Transcribe the material word for word from its first line through the line that contains "Action: coord(130,45)", including that line. Leave the pictures out of your answer.

▶ [Entries drawn from a collection]:
--- Start ---
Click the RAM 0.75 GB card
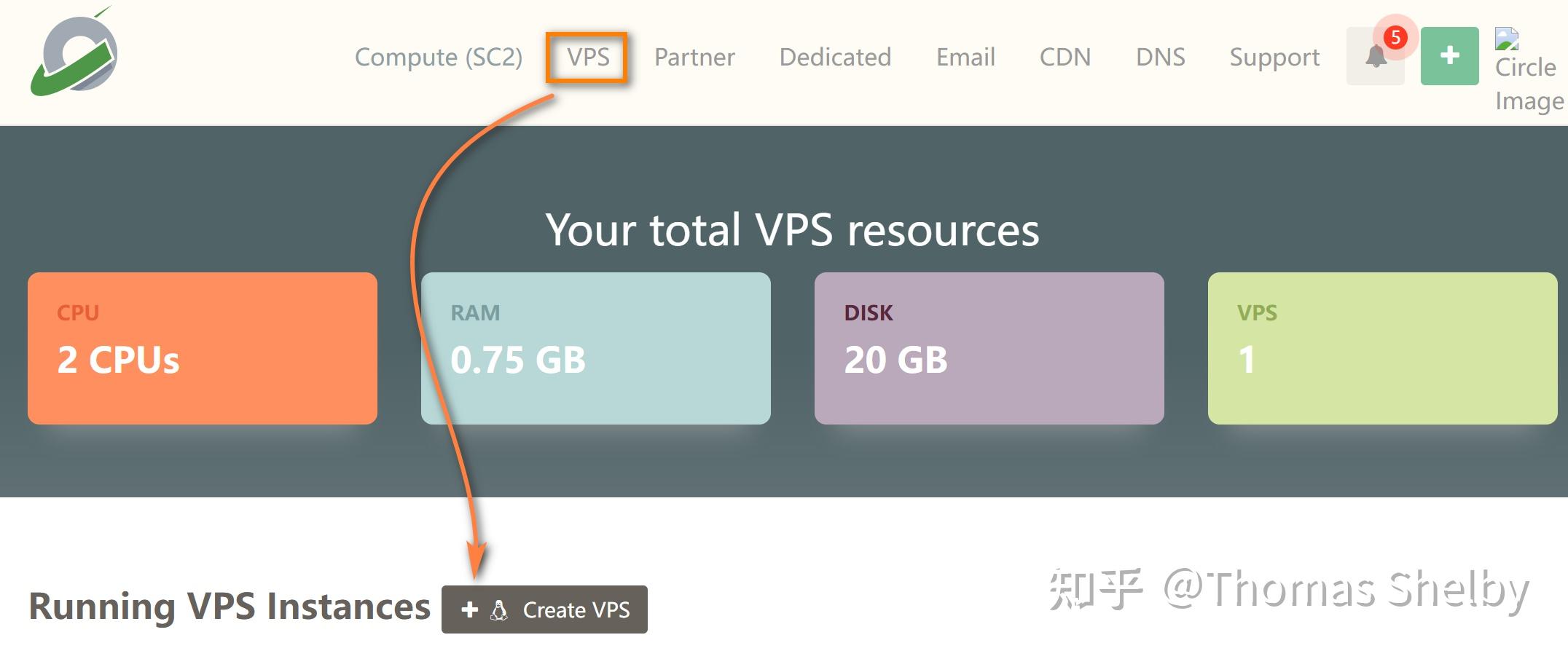This screenshot has width=1568, height=659. coord(595,347)
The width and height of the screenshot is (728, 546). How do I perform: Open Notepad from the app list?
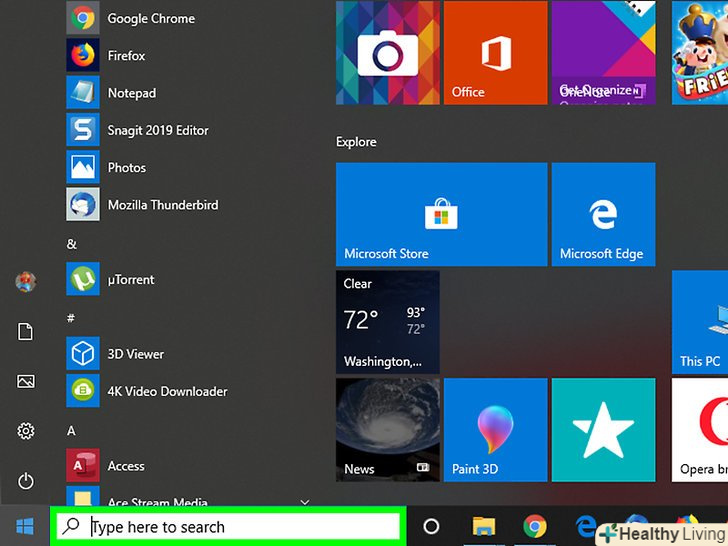pos(131,93)
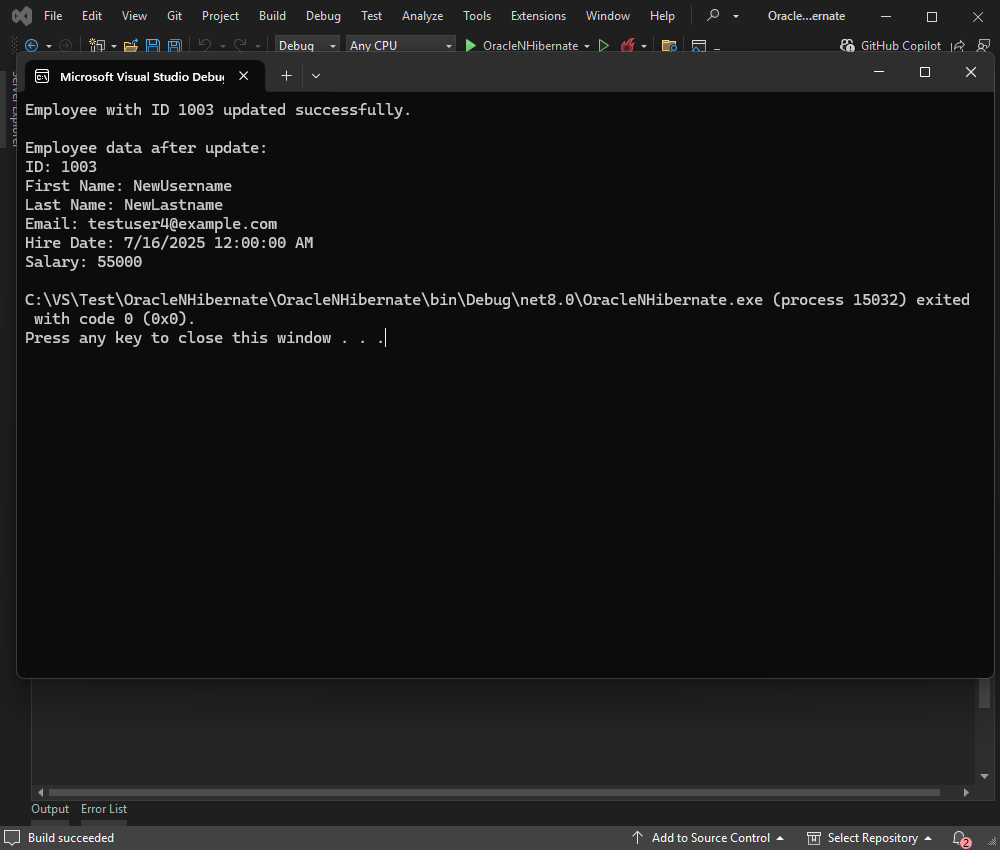The image size is (1000, 850).
Task: Open a file using the open folder icon
Action: coord(130,45)
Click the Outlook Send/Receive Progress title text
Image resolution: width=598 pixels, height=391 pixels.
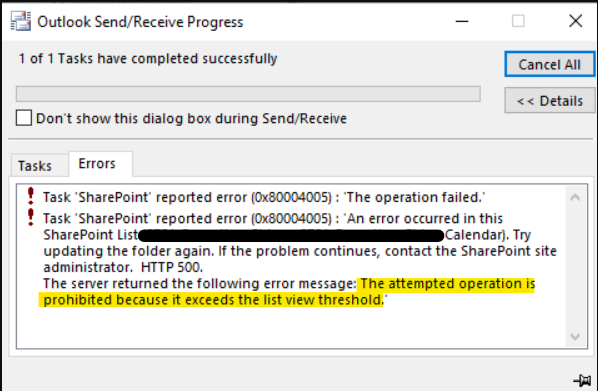pos(140,22)
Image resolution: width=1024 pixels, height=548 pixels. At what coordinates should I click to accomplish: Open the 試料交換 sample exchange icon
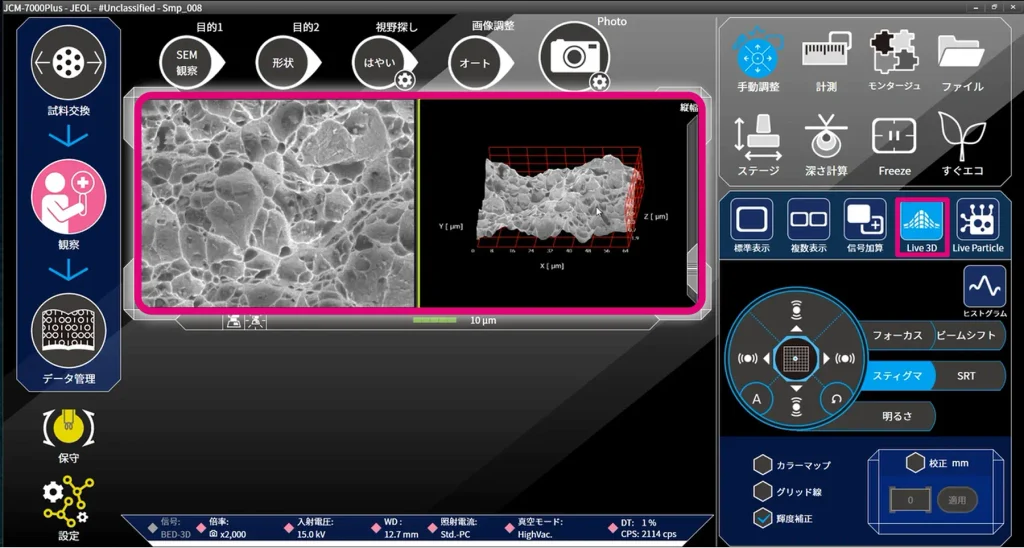69,63
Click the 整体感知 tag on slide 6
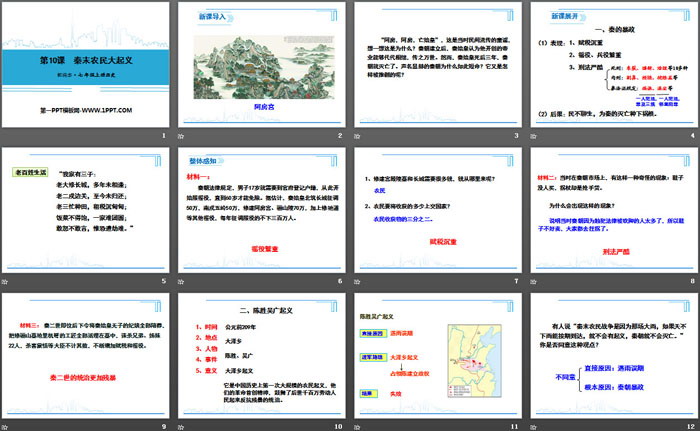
--- End ---
▶ [Task answer]:
Click the RAM 0.75 GB card
This screenshot has width=1568, height=659. coord(595,347)
The width and height of the screenshot is (728, 546). How do I perform: Open Notepad from the app list?
pos(131,93)
The image size is (1000, 850).
Task: Open a file using the open folder icon
Action: coord(130,45)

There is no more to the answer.